**Exercise instructions**
Each line below should be set down again unchanged.
☆ ☆ ☆ ☆
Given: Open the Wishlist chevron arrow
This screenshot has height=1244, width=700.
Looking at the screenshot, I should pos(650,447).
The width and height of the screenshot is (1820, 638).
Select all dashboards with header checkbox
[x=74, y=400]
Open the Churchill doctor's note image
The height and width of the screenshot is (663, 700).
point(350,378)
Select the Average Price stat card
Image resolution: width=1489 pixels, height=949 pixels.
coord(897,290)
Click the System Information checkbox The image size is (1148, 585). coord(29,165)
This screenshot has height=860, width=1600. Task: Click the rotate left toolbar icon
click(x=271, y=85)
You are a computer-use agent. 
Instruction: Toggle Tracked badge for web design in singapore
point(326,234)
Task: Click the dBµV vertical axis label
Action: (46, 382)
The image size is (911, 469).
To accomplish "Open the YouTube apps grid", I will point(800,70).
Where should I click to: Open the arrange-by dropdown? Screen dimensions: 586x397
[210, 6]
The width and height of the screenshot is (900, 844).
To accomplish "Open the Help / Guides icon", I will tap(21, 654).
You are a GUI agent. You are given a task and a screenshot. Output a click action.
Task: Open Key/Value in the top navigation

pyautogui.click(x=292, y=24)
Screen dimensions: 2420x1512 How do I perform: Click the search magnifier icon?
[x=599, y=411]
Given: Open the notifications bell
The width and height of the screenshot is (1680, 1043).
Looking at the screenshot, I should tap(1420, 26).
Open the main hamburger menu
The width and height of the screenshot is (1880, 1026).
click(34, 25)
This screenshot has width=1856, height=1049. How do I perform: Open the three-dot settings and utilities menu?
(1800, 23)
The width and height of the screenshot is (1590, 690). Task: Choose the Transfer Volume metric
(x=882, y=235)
☆ ☆ ☆ ☆
**Exercise answer**
Given: Open the Wishlist chevron arrow
This screenshot has height=1244, width=700.
Looking at the screenshot, I should pos(650,447).
The width and height of the screenshot is (1820, 638).
Select all dashboards with header checkbox
[x=74, y=400]
Open the Churchill doctor's note image
The height and width of the screenshot is (663, 700).
point(350,378)
Select the Average Price stat card
Image resolution: width=1489 pixels, height=949 pixels.
coord(897,290)
Click the System Information checkbox The image size is (1148, 585). coord(29,165)
This screenshot has height=860, width=1600. Task: Click the rotate left toolbar icon
click(x=271, y=85)
You are a computer-use agent. 
Instruction: Toggle Tracked badge for web design in singapore
point(326,234)
Task: Click the dBµV vertical axis label
Action: (46, 382)
The image size is (911, 469).
To accomplish "Open the YouTube apps grid", I will point(800,70).
Where should I click to: Open the arrange-by dropdown? Screen dimensions: 586x397
[210, 6]
The width and height of the screenshot is (900, 844).
To accomplish "Open the Help / Guides icon", I will tap(21, 654).
You are a GUI agent. You are given a task and a screenshot. Output a click action.
Task: Open Key/Value in the top navigation

pyautogui.click(x=292, y=24)
Screen dimensions: 2420x1512 How do I perform: Click the search magnifier icon?
[x=599, y=411]
Given: Open the notifications bell
The width and height of the screenshot is (1680, 1043).
Looking at the screenshot, I should tap(1420, 26).
Open the main hamburger menu
The width and height of the screenshot is (1880, 1026).
click(34, 25)
This screenshot has width=1856, height=1049. How do I perform: Open the three-dot settings and utilities menu?
(1800, 23)
The width and height of the screenshot is (1590, 690). Task: Choose the Transfer Volume metric
(x=882, y=235)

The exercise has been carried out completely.